• Work to do
Which lines in the records below contain the string "height"? Collect each one, copied in full.

• Records for this exercise
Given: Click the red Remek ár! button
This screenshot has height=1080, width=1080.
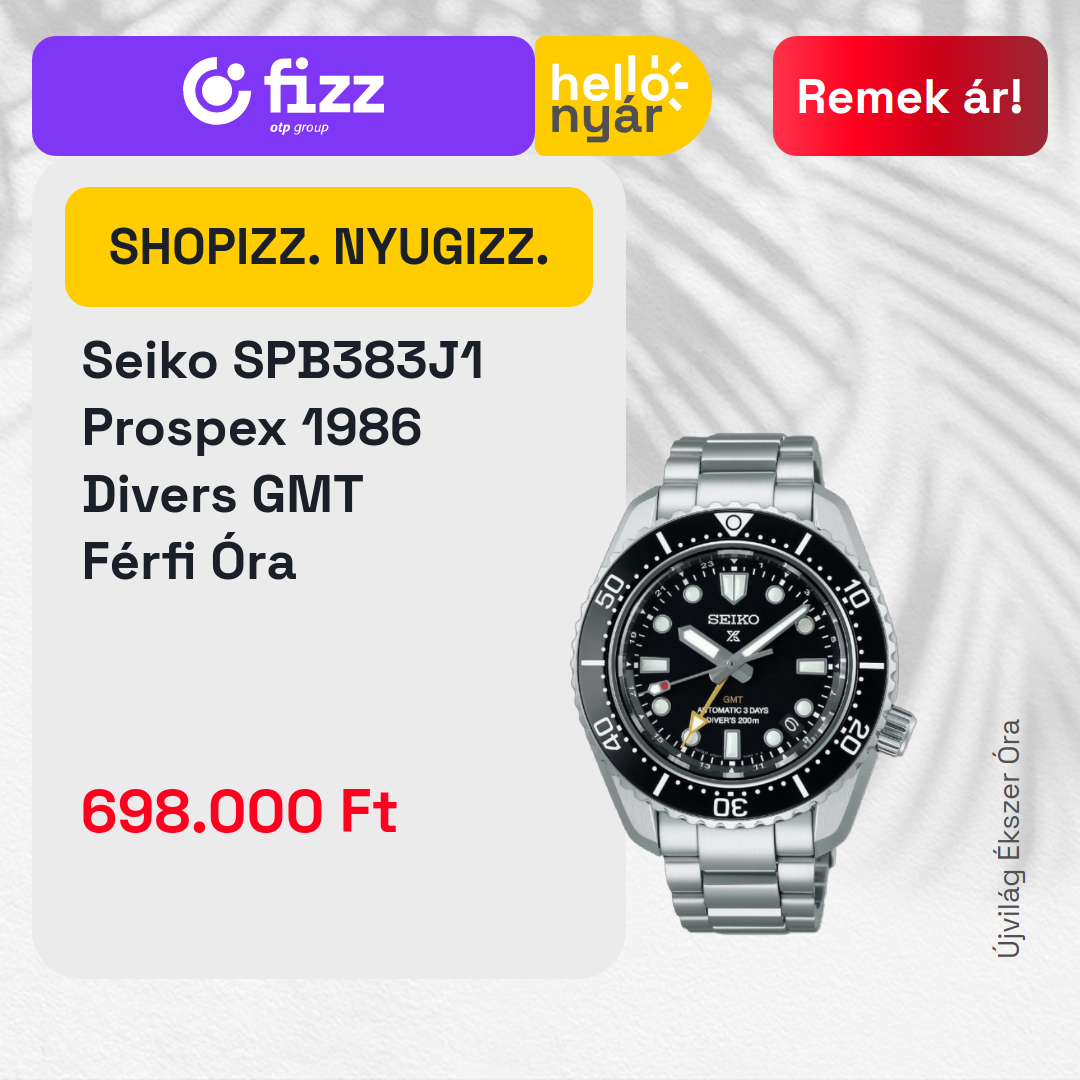Looking at the screenshot, I should 910,96.
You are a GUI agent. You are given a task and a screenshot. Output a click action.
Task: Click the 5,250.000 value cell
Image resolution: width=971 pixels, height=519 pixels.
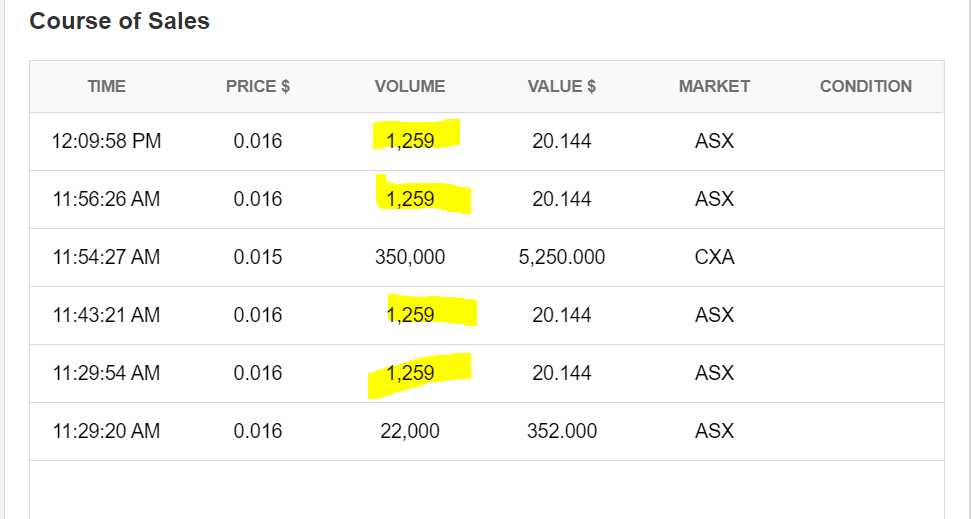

• Task answer
This screenshot has height=1080, width=1080.
Image resolution: width=971 pixels, height=519 pixels.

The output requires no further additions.